What the task requires —
In the listing beneath this line, copy exactly the lines starting with the one containing "Terug naar diensten (22, 1163)" and going on through the one containing "Interface Design (51, 1216)".

Top of Data to process

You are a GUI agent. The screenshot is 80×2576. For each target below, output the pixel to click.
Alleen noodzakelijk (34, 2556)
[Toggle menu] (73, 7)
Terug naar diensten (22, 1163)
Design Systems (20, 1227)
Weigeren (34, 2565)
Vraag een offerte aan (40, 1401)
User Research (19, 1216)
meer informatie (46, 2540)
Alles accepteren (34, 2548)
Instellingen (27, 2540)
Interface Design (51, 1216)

Bottom of Data to process
Top of Data to process

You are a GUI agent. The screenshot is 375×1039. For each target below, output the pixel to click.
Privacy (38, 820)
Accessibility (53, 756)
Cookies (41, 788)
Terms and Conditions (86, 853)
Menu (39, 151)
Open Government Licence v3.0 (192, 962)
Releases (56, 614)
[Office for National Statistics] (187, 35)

Bottom of Data to process

Your solution —
Terug naar diensten (22, 1163)
Design Systems (20, 1227)
Weigeren (34, 2565)
Vraag een offerte aan (40, 1401)
User Research (19, 1216)
meer informatie (46, 2540)
Alles accepteren (34, 2548)
Instellingen (27, 2540)
Interface Design (51, 1216)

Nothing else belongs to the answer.